Check the web for pollen forecasts. If you need to go outside, wear a mask for protection. Additionally, take your anti-allergy meds with you, so if you feel an attack coming up, you’re prepared. Then when you get home, change clothes right away, so you minimize the risk of these allergens floating indoors.
In addition to investing in a good air-conditioning unit, you may also want to invest in appliances with HEPA filters, such as vacuum cleaner, portable air purifier, and an HVAC system. HEPA filters can remove allergens as small as 0.3 microns in size, theoretically removing up to 99.97% of allergens!
3) Low self-esteem can cause summer depression
People tend to wear as little clothing as possible during summer. It’s literally the first line of defense against the summer heat. And the closer you get to the beach, the skimpier people’s outfits become!
Summer can therefore be a bummer for those with low self-esteem. It can make them feel bad about themselves and their perceived imperfections. For some, this means wearing clothes that show some skin (e.g. short-shorts, sleeveless and crop tops, swimwear) are off the table.
How to improve self-esteem?
Firstly, let’s get this common misconception out of the way – you don’t need a “summer body”! There’s no rule that says only people with “perfect” bodies can enjoy summer. This mindset can be dangerous to your mental, emotional, and physical health.
Secondly, it’s important to put yourself first. Everyone’s got an opinion about everything – don’t let other people’s opinions define you. If body shamers surround you, perhaps it’s best to look for new friends who will treat you better.

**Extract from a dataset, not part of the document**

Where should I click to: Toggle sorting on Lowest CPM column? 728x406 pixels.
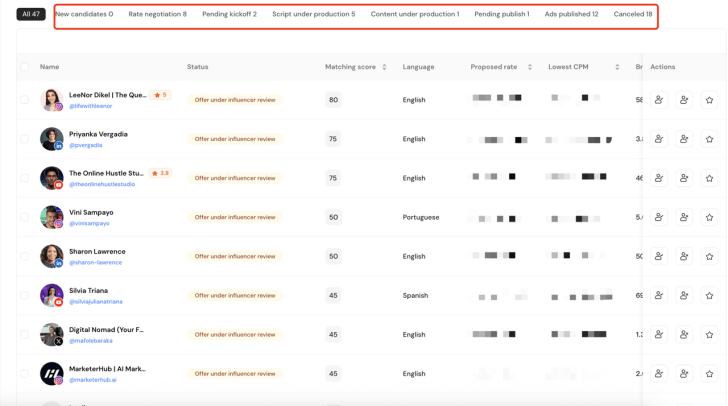point(617,67)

Lastly, getting some sun may actually be just the thing you need to boost your self-esteem. Sunlight helps with the production of the feel-good hormone called serotonin. Low levels of serotonin is associated with summer depression and S.A.D. in general.
4) Overwhelming crowds
Panic attacks tend to increase during summer. It seems like everyone’s outdoors. Everybody wants to soak up the sun. Pools and beaches are crowded. The noise, the smells, and the heat can quickly wear one down, even if you don’t have agoraphobia or fear of crowds.
How to deal with crowds?
To avoid crowds, you need to plan ahead. It might be a bit unpredictable in summer to know which places will have fewer people. Everyone’s in vacation and adventure mode, so it’s important to have alternate venues in mind.
If you cannot extricate yourself in the middle of a crowd, focus on your breathing and calmly look for a way out. Easier said than done, but it’s important to stay calm and not panic when you can’t find the exit!
5) Dreading the upcoming school year
All good things must come to an end, right? Unfortunately, summer vacation’s one of them. Whether you’re the parent or the child, a new school year means new challenges. Moving up to a higher grade or academic level may involve changing schools, meeting new classmates and teachers, tons of schoolwork, waking up extra early, studying for quizzes and exams, and more.
How to stop feeling worried about school?
Summer will inevitably end, so it’s best just to enjoy the break. Looking forward and planning ahead is the best way to overcome the dread of the upcoming school year.
Alternatively, taking a gap year may be a good idea if you really don’t want to go back to school yet. You can travel, gain work experience, learn a new language, and spend more time exploring the world around you!
How long does summer depression last?
Summer depression sucks, but the good thing about it is it doesn’t last the whole year! Generally, summer depression symptoms may begin manifesting anywhere from late spring to early summer. And affected individuals may start feeling better towards the end of summer or when the heat starts abating, which may not be until the mid-end of autumn.
There’s no way to skip the summer season (unless you move to the southern hemisphere and move back again when it’s summer there!). The sooner you can take proactive measures to prevent summer depression, the healthier it is for you.
Talk with family members and friends. Or seek professional help, if available. Having a support network – and the right supplements – can help you enjoy this wonderful time of year, too!